As others have alluded to, this wonderful little film highlights how the right wing Xian fundies have much more in common philosophically with UBL and his ilk than with us liberal, rational, secular, peace-loving people. Granted, Islam makes more sense than the other Abramaic faiths, but this is not saying a whole lot. I can't say it makes me happy to see fools trading in one set of ludicrous irrational beliefs for another set of ludicrous irrational beliefs. I hope this is not the first wave in the next great American religious revival. God forbid!
posted by bephillips at 1:24 PM on February 3, 2006


"Some turn to ever more "fundamental" religions; I believe that they do this in order to further reduce uncontrolled variables, although I also think that this is a false control."

I agree completely.

Once you realize that all attempts at controlling anything beyond your own personal thoughts and actions are false controls, it gets much, much easier to live in this universe.

Attempting to control anything other than yourself is a fear reaction, plain and simple. Oh my GOSH! I can't control that, it terrifies me! I must wrest control of it by any means possible!

Stop being afraid of that which is beyond your control, and things smooth out pretty nicely.

That said, these people should be respected in their search for spiritual truth and enlightenment, so leave 'em alone. We have freedom of religion here in the USA, remember?
posted by zoogleplex at 1:37 PM on February 3, 2006


Basically the world is split between people who need religion and have faith and those who don't. They'll never understand each other.

Only problem is that while the liberal, secular are willing to understand and live with and are tolerant of other ideas, the opposite is not true.

Sooner or later the fundementalists will take over and impose their world view. They can do this because they have 'god on their side' and will always go that extra mile over the secular.
This doesn't mean they're right, just more nuts.
posted by Amrik at 1:58 PM on February 3, 2006


David turned to Islam because Christianity "wasn't conservative enough".

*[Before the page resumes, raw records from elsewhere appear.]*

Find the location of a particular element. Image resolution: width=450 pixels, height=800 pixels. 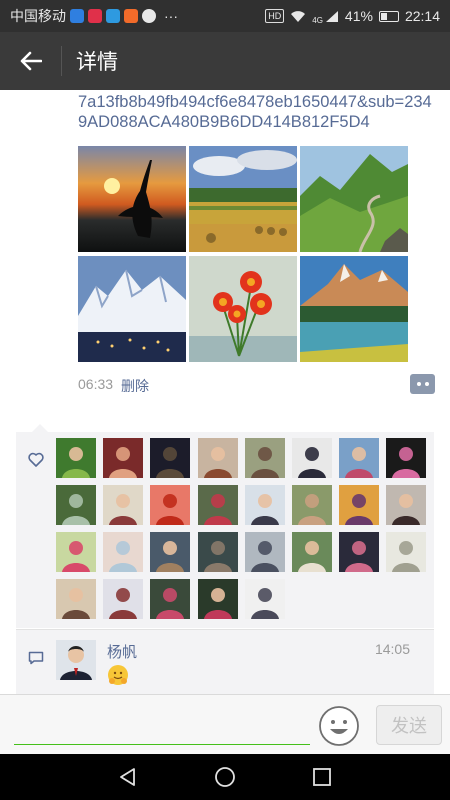

comment-input-bar: 发送 is located at coordinates (225, 724).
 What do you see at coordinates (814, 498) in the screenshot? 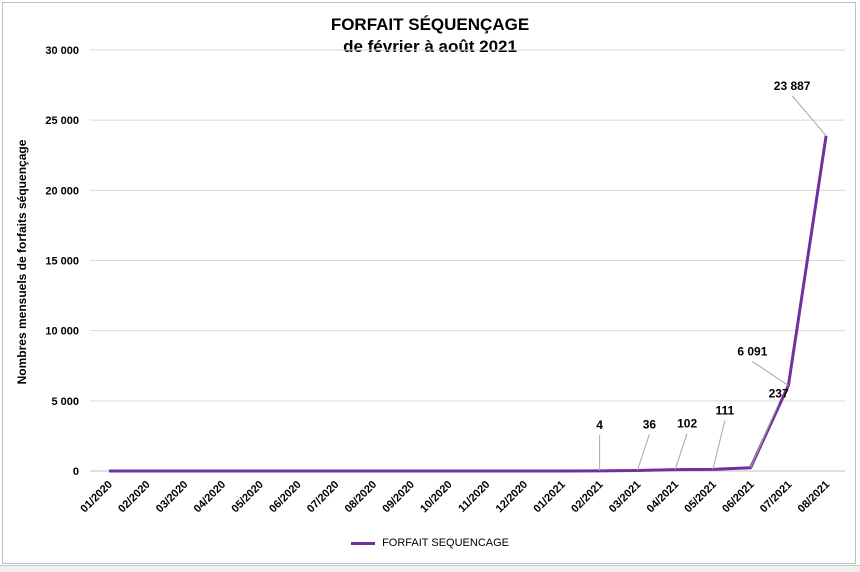
I see `x-tick-label: 08/2021` at bounding box center [814, 498].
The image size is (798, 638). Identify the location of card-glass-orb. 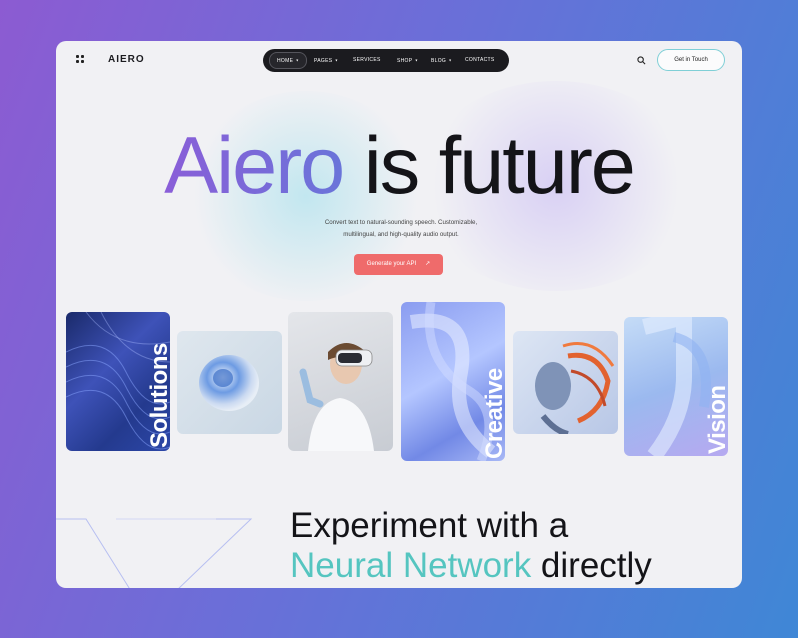
(230, 382).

Who would have ever thought, that fundamentalist/conservative Christians have so much in common with fundamentalist/conservative Muslims. Granted being a conservative follower of either religion, doesn't always mean a person is also a fundamentalist or vice versa.
posted by ArunK at 9:27 PM on February 3, 2006


One of the more revealing moments in the documentary, for me, comes when one Texas convert's Morrocan wife (who was born into a Muslim family) argues with him on camera about how he's "too strict." It seems like the saying about "the zeal of the recently converted" turns out to be true. Anyway -- very enjoyable (watch the whole thing).
posted by davy321 at 7:53 AM on February 4, 2006


OK, all y'all Baptists and Islams join me now in a rousing round of your favorite song, "Throw the Jew Down the Well."